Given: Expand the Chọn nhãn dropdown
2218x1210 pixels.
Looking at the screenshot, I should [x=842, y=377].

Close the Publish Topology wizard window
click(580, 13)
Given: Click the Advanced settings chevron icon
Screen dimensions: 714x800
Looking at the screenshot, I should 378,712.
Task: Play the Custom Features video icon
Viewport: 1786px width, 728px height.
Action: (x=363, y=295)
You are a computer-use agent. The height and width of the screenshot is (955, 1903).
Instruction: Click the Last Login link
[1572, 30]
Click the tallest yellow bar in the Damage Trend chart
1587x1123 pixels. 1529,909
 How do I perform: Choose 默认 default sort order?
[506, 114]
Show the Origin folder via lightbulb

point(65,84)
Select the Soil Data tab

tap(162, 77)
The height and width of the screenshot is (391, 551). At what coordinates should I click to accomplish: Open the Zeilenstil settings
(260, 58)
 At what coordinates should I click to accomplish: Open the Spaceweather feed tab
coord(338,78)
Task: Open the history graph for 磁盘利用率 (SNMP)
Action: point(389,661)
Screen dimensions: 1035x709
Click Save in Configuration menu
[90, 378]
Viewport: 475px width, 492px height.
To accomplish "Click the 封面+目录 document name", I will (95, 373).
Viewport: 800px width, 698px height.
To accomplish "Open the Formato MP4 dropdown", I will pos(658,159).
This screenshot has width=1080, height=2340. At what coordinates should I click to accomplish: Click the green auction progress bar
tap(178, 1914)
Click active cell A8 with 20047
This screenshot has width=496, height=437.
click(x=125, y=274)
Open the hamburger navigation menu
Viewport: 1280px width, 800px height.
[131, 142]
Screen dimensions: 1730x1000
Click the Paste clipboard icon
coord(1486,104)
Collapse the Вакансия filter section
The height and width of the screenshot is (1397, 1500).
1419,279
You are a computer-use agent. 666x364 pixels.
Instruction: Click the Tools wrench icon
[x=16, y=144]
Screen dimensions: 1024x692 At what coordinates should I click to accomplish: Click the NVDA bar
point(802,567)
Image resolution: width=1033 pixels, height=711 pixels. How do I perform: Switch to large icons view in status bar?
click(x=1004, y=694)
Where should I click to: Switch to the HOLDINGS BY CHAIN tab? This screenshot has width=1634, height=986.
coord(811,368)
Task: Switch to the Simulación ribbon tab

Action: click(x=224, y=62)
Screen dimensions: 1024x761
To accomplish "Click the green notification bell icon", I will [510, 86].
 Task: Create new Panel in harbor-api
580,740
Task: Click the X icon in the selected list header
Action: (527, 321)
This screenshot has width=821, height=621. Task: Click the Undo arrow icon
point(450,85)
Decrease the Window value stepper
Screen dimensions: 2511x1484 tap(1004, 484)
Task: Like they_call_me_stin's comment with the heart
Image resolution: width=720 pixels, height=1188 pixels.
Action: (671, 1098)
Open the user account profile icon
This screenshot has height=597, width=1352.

━━━━

▸ WHAT YOU NEED TO DO
Could you retype all of the records above exactly as they appear?

▸ WRITTEN REPLY
Given: Expand the Chọn nhãn dropdown
2218x1210 pixels.
Looking at the screenshot, I should [x=842, y=377].

Close the Publish Topology wizard window
click(580, 13)
Given: Click the Advanced settings chevron icon
Screen dimensions: 714x800
Looking at the screenshot, I should 378,712.
Task: Play the Custom Features video icon
Viewport: 1786px width, 728px height.
Action: (x=363, y=295)
You are a computer-use agent. The height and width of the screenshot is (955, 1903).
Instruction: Click the Last Login link
[1572, 30]
Click the tallest yellow bar in the Damage Trend chart
1587x1123 pixels. 1529,909
 How do I perform: Choose 默认 default sort order?
[506, 114]
Show the Origin folder via lightbulb

point(65,84)
Select the Soil Data tab

tap(162, 77)
The height and width of the screenshot is (391, 551). At what coordinates should I click to accomplish: Open the Zeilenstil settings
(260, 58)
 At what coordinates should I click to accomplish: Open the Spaceweather feed tab
coord(338,78)
Task: Open the history graph for 磁盘利用率 (SNMP)
Action: point(389,661)
Screen dimensions: 1035x709
Click Save in Configuration menu
[90, 378]
Viewport: 475px width, 492px height.
To accomplish "Click the 封面+目录 document name", I will (95, 373).
Viewport: 800px width, 698px height.
To accomplish "Open the Formato MP4 dropdown", I will pos(658,159).
This screenshot has width=1080, height=2340. At what coordinates should I click to accomplish: Click the green auction progress bar
tap(178, 1914)
Click active cell A8 with 20047
This screenshot has width=496, height=437.
click(x=125, y=274)
Open the hamburger navigation menu
Viewport: 1280px width, 800px height.
[131, 142]
Screen dimensions: 1730x1000
Click the Paste clipboard icon
coord(1486,104)
Collapse the Вакансия filter section
The height and width of the screenshot is (1397, 1500).
1419,279
You are a computer-use agent. 666x364 pixels.
Instruction: Click the Tools wrench icon
[x=16, y=144]
Screen dimensions: 1024x692 At what coordinates should I click to accomplish: Click the NVDA bar
point(802,567)
Image resolution: width=1033 pixels, height=711 pixels. How do I perform: Switch to large icons view in status bar?
click(x=1004, y=694)
Where should I click to: Switch to the HOLDINGS BY CHAIN tab? This screenshot has width=1634, height=986.
coord(811,368)
Task: Switch to the Simulación ribbon tab

Action: click(x=224, y=62)
Screen dimensions: 1024x761
To accomplish "Click the green notification bell icon", I will [510, 86].
 Task: Create new Panel in harbor-api
580,740
Task: Click the X icon in the selected list header
Action: (527, 321)
This screenshot has width=821, height=621. Task: Click the Undo arrow icon
point(450,85)
Decrease the Window value stepper
Screen dimensions: 2511x1484 tap(1004, 484)
Task: Like they_call_me_stin's comment with the heart
Image resolution: width=720 pixels, height=1188 pixels.
Action: (671, 1098)
Open the user account profile icon
This screenshot has height=597, width=1352.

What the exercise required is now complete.